Division of Pediatric Endocrinology, Cincinnati Children's Hospital Medical Center, University of Cincinnati College of Medicine, Cincinnati, OH 45229-3039, USA.
Department of Endocrinology, Alder Hey Children's NHS Foundation Trust, Liverpool L14 5AB, UK.
J Clin Endocrinol Metab. 2023 Sep 18;108(10):2653-2665. doi: 10.1210/clinem/dgad159.
Despite having normal growth hormone (GH) secretion, individuals with Turner syndrome (TS) have short stature. Treatment with recombinant human GH is recommended for TS girls with short stature.
This work aimed to evaluate the effectiveness and safety of Norditropin (somatropin, Novo Nordisk) with up to 10 years of follow-up in children with TS.
Secondary analysis was conducted of Norditropin data from 2 non-interventional studies: NordiNet® IOS (NCT00960128) and the ANSWER program (NCT01009905).
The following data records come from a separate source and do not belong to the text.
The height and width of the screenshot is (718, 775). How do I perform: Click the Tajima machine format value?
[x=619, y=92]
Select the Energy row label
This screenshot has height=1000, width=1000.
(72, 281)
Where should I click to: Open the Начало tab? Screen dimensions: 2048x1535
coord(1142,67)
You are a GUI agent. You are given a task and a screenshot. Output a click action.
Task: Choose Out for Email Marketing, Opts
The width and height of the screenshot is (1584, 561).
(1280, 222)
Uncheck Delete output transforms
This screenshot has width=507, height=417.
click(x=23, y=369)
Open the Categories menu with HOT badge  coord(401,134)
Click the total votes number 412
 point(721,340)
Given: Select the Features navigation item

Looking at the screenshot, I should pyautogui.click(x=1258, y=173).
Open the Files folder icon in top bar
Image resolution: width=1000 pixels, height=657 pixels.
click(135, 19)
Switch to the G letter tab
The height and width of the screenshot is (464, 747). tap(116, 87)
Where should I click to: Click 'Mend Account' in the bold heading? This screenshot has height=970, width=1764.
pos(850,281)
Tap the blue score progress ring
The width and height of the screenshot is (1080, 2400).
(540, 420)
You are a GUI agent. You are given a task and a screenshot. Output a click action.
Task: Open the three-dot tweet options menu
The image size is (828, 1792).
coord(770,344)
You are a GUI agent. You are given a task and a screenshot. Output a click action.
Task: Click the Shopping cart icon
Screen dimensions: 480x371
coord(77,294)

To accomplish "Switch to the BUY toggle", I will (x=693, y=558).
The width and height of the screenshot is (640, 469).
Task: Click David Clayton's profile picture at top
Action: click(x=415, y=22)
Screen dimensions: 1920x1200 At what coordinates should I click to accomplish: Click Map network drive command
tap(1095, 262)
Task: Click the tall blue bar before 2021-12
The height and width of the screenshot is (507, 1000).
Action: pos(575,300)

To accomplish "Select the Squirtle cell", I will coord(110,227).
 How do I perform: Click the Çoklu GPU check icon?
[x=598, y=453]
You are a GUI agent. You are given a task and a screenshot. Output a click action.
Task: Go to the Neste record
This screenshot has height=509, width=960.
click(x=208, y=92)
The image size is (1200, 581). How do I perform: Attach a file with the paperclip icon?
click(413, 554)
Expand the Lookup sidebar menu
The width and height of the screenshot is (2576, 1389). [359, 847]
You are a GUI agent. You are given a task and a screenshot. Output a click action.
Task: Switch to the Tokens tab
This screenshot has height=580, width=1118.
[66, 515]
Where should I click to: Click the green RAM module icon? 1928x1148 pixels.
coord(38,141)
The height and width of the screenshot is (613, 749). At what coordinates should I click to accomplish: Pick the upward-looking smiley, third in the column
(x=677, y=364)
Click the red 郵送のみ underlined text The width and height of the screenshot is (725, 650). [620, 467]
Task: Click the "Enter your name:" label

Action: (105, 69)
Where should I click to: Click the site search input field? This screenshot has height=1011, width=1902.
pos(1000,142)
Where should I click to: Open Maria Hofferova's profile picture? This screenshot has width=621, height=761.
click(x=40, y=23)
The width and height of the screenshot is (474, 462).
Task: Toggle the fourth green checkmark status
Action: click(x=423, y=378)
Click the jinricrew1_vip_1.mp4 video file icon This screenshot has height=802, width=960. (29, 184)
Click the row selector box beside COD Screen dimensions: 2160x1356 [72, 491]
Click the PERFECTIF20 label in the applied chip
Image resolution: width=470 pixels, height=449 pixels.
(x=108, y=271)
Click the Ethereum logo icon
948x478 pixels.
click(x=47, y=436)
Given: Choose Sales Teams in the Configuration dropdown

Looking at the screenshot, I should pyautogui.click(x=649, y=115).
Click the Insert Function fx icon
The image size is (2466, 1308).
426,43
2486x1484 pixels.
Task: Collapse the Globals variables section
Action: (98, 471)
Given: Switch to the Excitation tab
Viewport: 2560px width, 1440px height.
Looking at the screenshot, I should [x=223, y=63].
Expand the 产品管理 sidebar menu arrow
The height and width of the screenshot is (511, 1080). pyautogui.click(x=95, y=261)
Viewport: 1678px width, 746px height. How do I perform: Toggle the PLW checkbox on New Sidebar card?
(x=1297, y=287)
A total of 2377 girls with TS were included in the safety analysis set (SAS), with 1513 in the treatment-naive effectiveness analysis set (EAS). At the start of treatment, 1273 (84%) participants were prepubertal (EAS); mean (SD) age was 8.8 (3.9) years. Mean (SD) dose received at the start of GH treatment was 0.045 (0.011) mg/kg/day (EAS). Mean (SD) baseline insulin-like growth factor-1 (IGF-I) SD score (SDS) was -0.86 (1.52), and mean (SD) duration of GH treatment (SAS) was 3.8 (2.8) years.Height SDS (HSDS) increased throughout follow-up, with near-adult HSDS reached by 264 (17%) participants (mean [SD] -1.99 [0.94]; change from baseline +0.90 [0.85]). During the study, 695 (46%) participants (EAS) entered puberty at a mean (SD) age of 12.7 (1.9) years (whether puberty was spontaneous or induced was unknown). Within the SAS, mean IGF-I SDS (SD) at year 10 was 0.91 (1.69); change from baseline +1.48 (1.70). Serious adverse reactions were reported in 10 participants (epiphysiolysis [n = 3]).
GH-treated participants with TS responded well, without new safety concerns. Our real-world data are in agreement with previous studies.
尽管特纳综合征(TS)患者的生长激素(GH)分泌正常,但他们仍存在身材矮小的问题。对于身材矮小的 TS 女孩,推荐使用重组人生长激素进行治疗。
本项工作旨在评估使用诺泽(生长激素,诺和诺德)治疗 TS 儿童长达 10 年的有效性和安全性。
对两项非干预性研究(NordiNet® IOS,NCT00960128;ANSWER 项目,NCT01009905)的诺泽数据进行二次分析。
安全性分析集(SAS)共纳入 2377 例 TS 女孩,治疗初效分析集(EAS)纳入 1513 例女孩。治疗开始时,1273 例(84%)参与者处于青春前期(EAS);平均(SD)年龄为 8.8(3.9)岁。开始 GH 治疗时,平均(SD)剂量为 0.045(0.011)mg/kg/天(EAS)。平均(SD)基线胰岛素样生长因子-1(IGF-1)标准差评分(SDS)为-0.86(1.52),平均(SD)GH 治疗持续时间(SAS)为 3.8(2.8)年。身高 SDS(HSDS)在随访期间持续增加,264 例(17%)参与者达到接近成人的 HSDS(平均[SD]-1.99[0.94];与基线相比增加 0.90[0.85])。研究期间,695 例(46%)参与者(EAS)在平均(SD)年龄为 12.7(1.9)岁时进入青春期(青春期是自发的还是诱导的尚不清楚)。在 SAS 中,第 10 年 IGF-1 SDS(SD)的平均值(SD)为 0.91(1.69);与基线相比增加 1.48(1.70)。10 例参与者报告了严重不良反应(骺板分离[n=3])。
接受 GH 治疗的 TS 患者反应良好,无新的安全性问题。我们的真实世界数据与之前的研究一致。